● **练习要求**: 从第一行起到含有"pyautogui.click(x=103, y=80)"的那一行为止（首尾两行都包括在内），将这些行中的"Open"替换为"Launch"后重新写出，其余内容一律不变。

● **所给条目**:
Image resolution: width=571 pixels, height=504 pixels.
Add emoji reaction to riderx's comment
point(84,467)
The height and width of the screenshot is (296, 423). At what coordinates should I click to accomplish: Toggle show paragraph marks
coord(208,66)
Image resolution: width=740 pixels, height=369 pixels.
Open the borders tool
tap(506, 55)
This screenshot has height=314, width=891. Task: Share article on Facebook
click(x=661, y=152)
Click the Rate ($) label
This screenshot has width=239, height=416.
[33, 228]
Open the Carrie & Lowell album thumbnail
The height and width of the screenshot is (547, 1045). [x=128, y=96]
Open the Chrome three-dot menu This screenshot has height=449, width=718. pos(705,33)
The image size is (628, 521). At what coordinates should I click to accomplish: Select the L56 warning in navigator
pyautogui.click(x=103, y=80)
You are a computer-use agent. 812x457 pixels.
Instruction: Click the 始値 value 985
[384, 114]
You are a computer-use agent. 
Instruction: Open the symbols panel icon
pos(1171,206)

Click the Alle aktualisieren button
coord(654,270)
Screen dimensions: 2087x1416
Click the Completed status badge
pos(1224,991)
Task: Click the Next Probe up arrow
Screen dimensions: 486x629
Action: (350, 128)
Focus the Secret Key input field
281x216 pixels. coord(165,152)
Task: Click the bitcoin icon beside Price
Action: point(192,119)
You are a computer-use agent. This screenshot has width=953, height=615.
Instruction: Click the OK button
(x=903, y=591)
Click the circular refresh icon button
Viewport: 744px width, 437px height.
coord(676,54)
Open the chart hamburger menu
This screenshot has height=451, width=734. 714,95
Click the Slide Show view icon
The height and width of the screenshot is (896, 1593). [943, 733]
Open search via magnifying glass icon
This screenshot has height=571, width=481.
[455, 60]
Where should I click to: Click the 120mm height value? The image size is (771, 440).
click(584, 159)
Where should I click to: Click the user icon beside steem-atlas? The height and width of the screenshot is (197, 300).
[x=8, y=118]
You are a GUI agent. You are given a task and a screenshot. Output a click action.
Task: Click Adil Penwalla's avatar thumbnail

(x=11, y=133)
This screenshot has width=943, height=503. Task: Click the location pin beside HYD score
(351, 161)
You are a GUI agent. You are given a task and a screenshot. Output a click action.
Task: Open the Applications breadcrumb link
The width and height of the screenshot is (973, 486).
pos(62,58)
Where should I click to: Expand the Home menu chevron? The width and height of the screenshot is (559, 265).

● **本题答案**:
Image resolution: width=571 pixels, height=504 pixels.
Add emoji reaction to riderx's comment
point(84,467)
The height and width of the screenshot is (296, 423). At what coordinates should I click to accomplish: Toggle show paragraph marks
coord(208,66)
Image resolution: width=740 pixels, height=369 pixels.
Launch the borders tool
tap(506, 55)
This screenshot has height=314, width=891. Task: Share article on Facebook
click(x=661, y=152)
Click the Rate ($) label
This screenshot has width=239, height=416.
[33, 228]
Launch the Carrie & Lowell album thumbnail
The height and width of the screenshot is (547, 1045). [x=128, y=96]
Launch the Chrome three-dot menu This screenshot has height=449, width=718. pos(705,33)
The image size is (628, 521). At what coordinates should I click to accomplish: Select the L56 warning in navigator
pyautogui.click(x=103, y=80)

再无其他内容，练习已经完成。